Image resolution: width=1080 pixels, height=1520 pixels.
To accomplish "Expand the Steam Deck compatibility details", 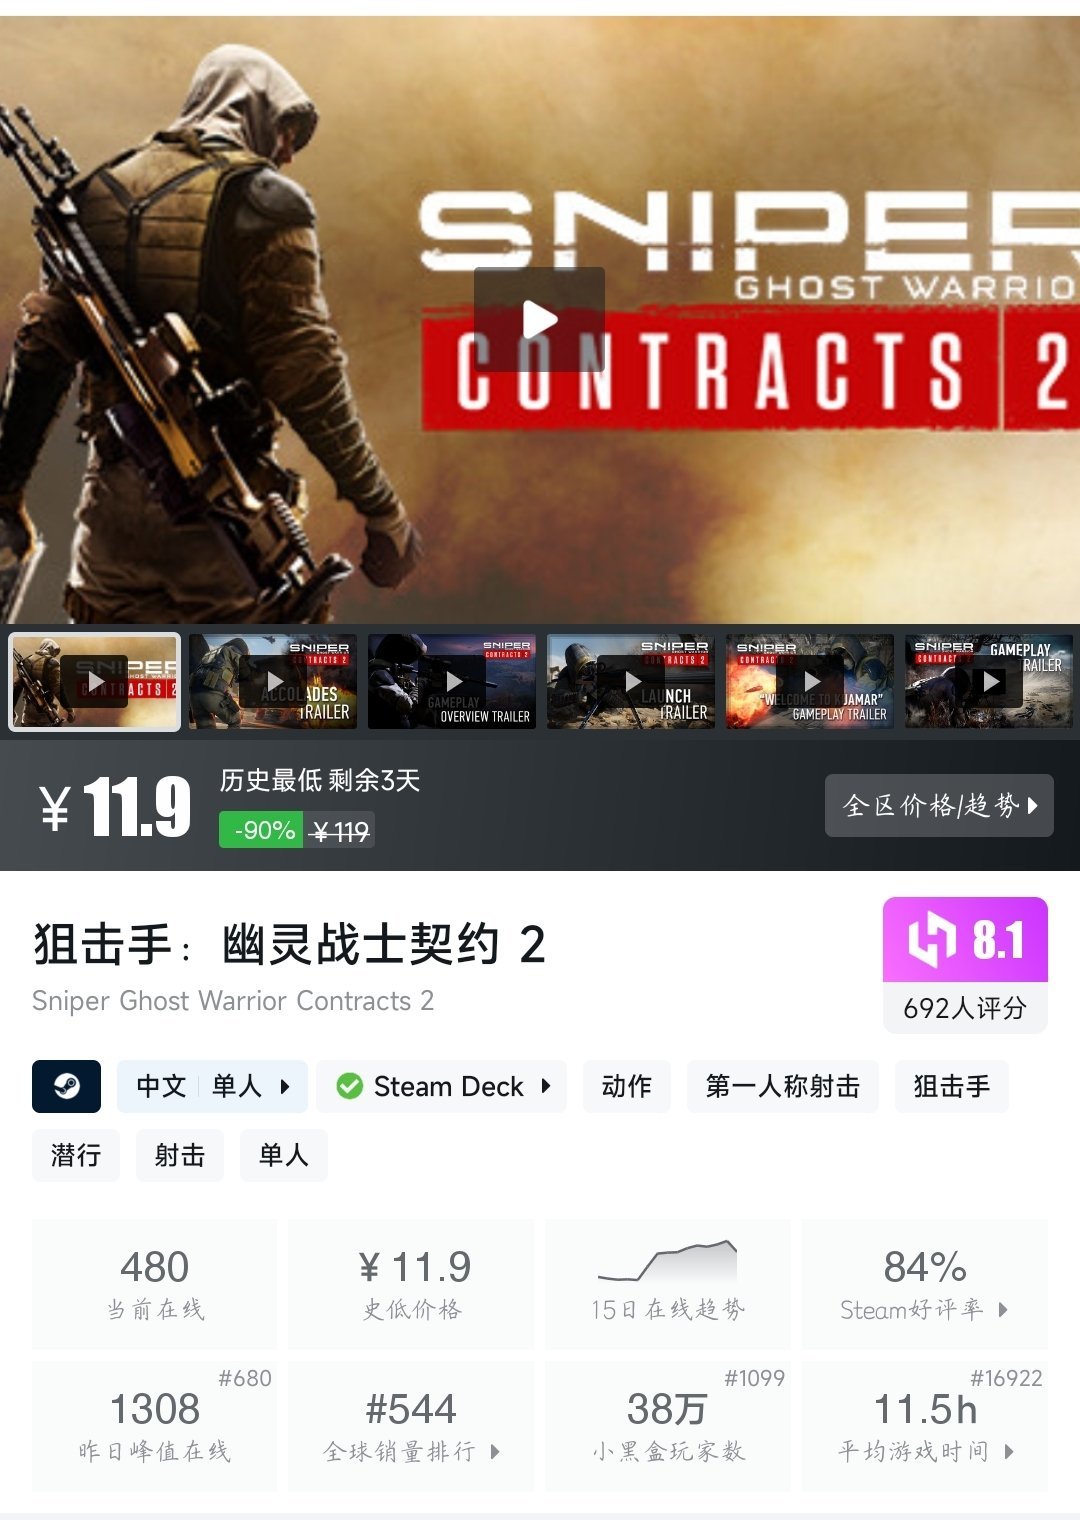I will [x=442, y=1086].
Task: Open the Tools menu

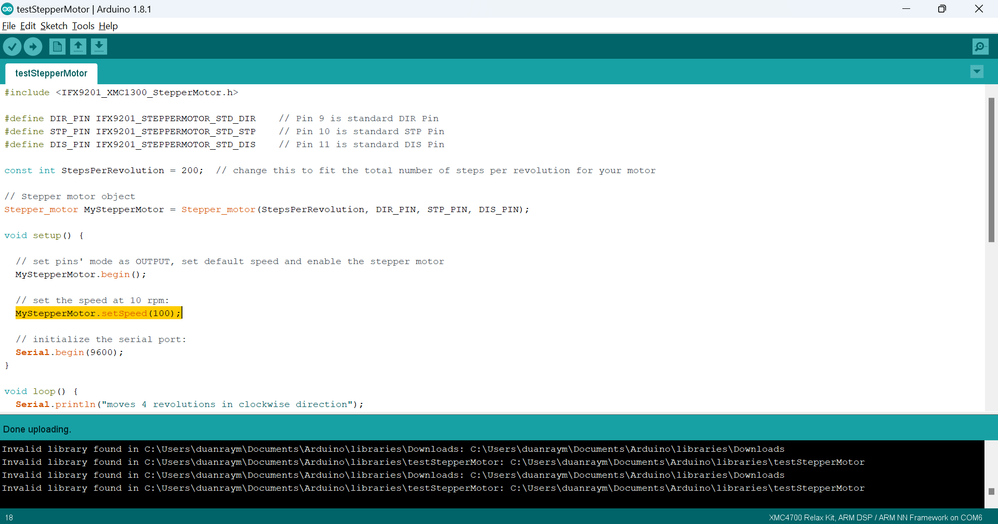Action: (x=83, y=26)
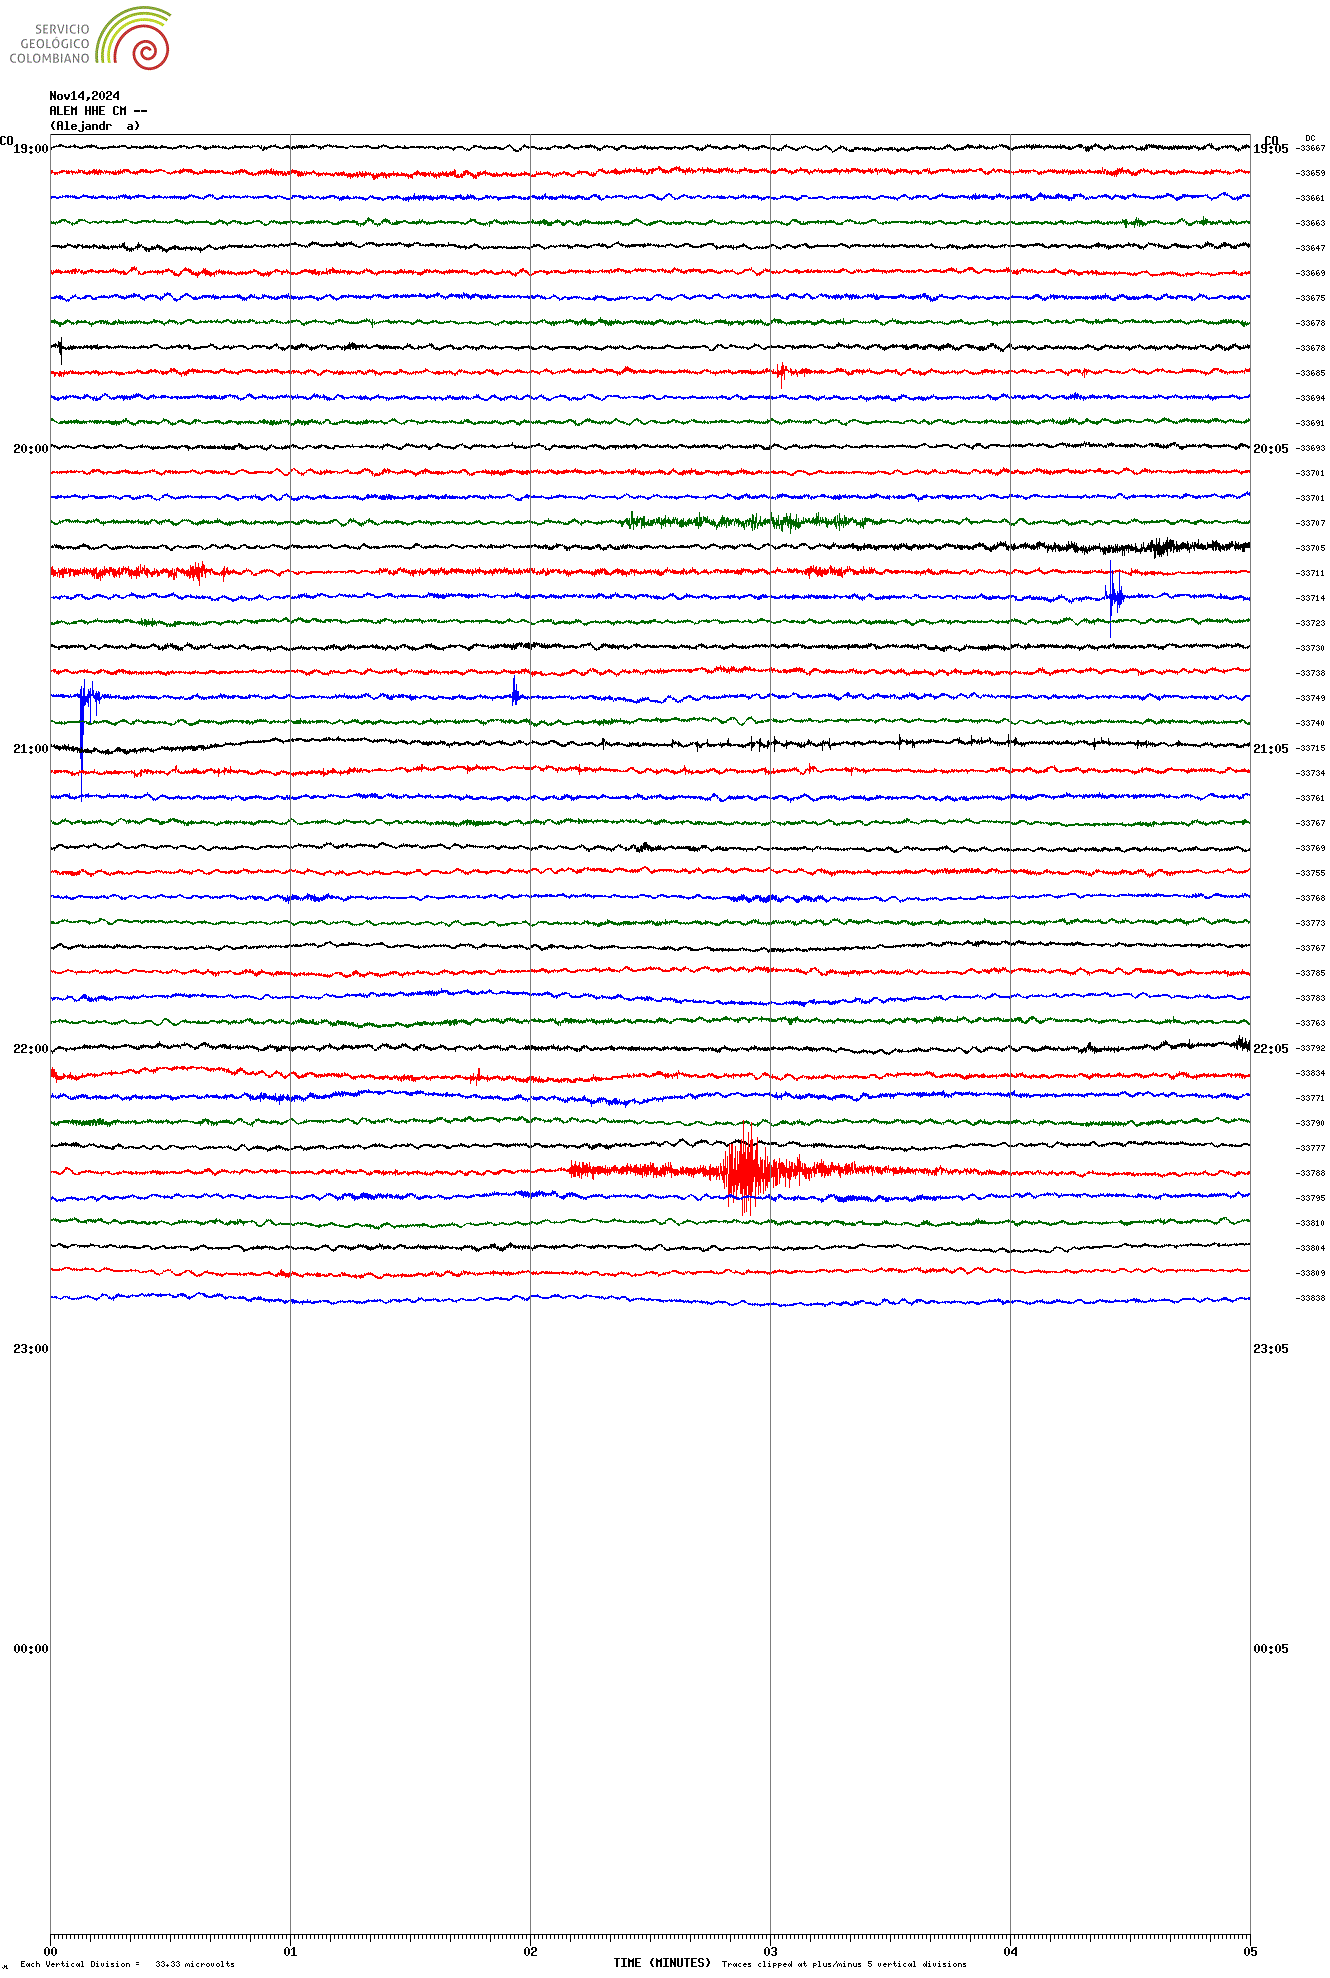The height and width of the screenshot is (1978, 1330).
Task: Select the 19:00 left time label
Action: click(x=30, y=149)
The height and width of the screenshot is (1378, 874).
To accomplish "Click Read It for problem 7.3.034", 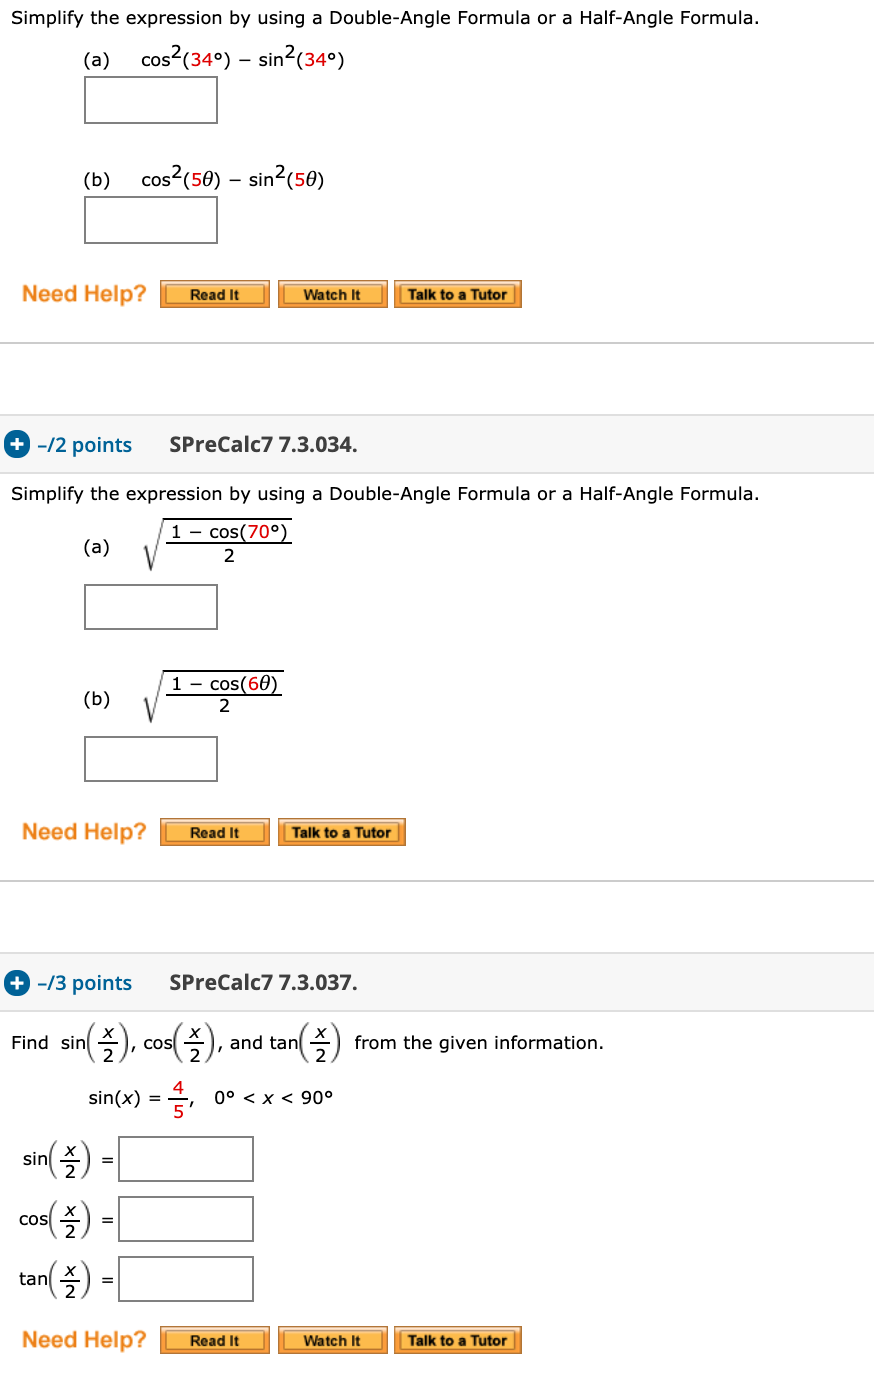I will pos(215,832).
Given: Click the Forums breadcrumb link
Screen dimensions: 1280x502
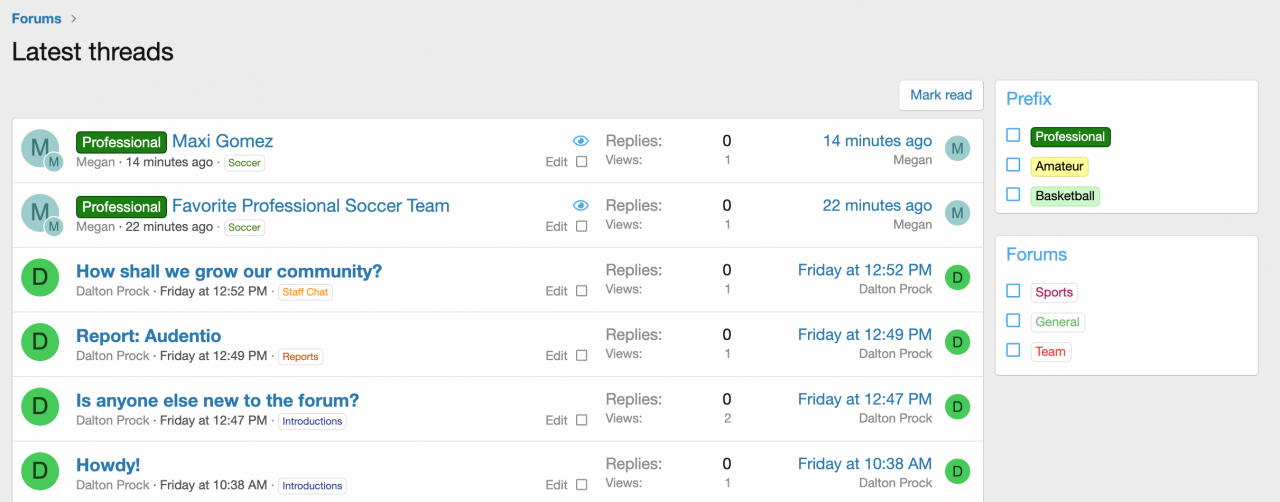Looking at the screenshot, I should pos(36,18).
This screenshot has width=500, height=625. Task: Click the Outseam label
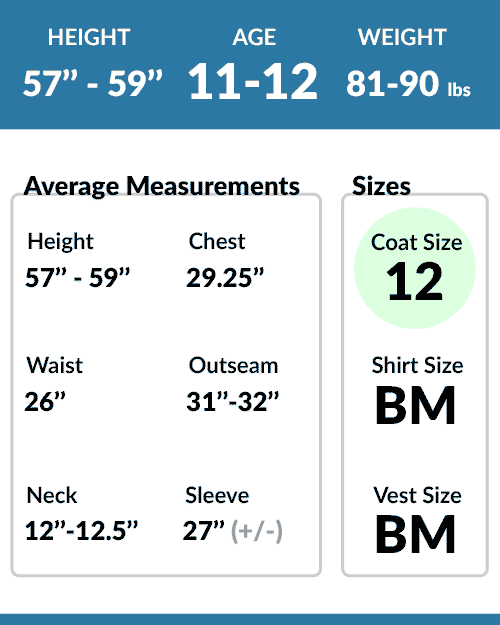[233, 365]
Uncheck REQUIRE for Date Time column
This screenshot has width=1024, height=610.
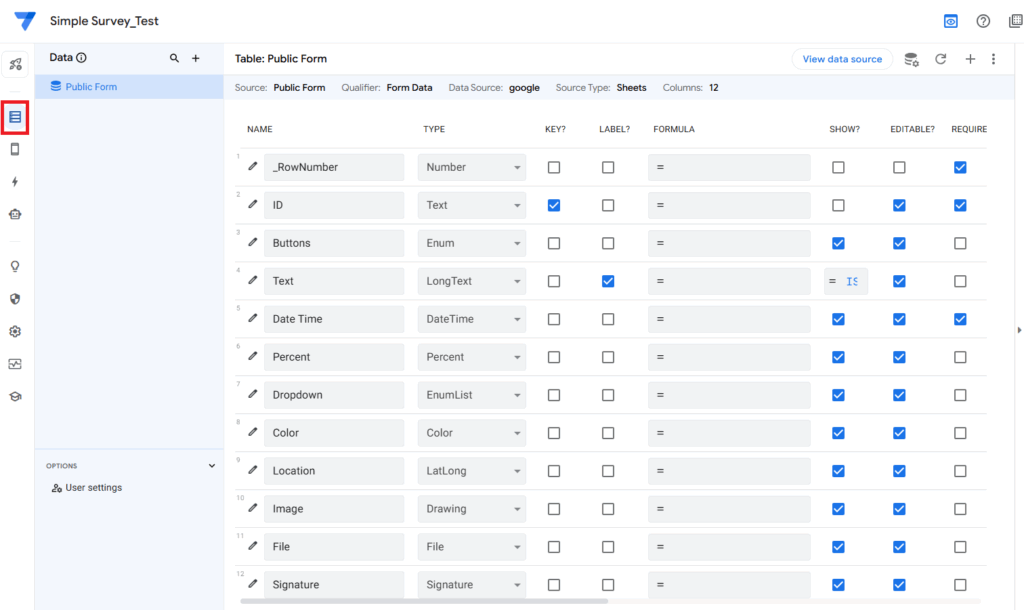(x=960, y=319)
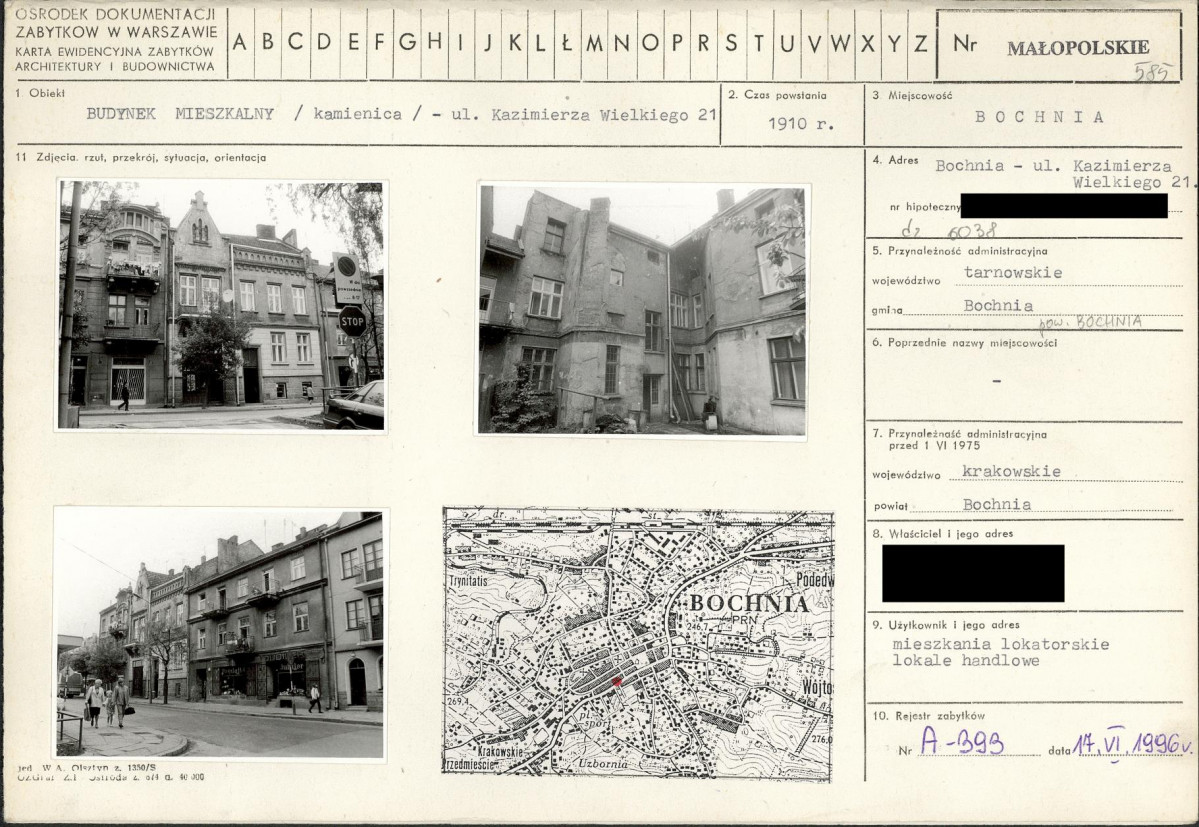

#####

Work required :: Give again, word for word, the lines above from the one with "Given: Click the Forums breadcrumb link" through the final line of the data, both ends included. Do not copy any picture.

Answer area ::
Given: Click the Forums breadcrumb link
Screen dimensions: 1280x502
Looking at the screenshot, I should pos(36,18).
This screenshot has width=500, height=625. Task: Click the Outseam label
[233, 365]
Uncheck REQUIRE for Date Time column
This screenshot has width=1024, height=610.
(x=960, y=319)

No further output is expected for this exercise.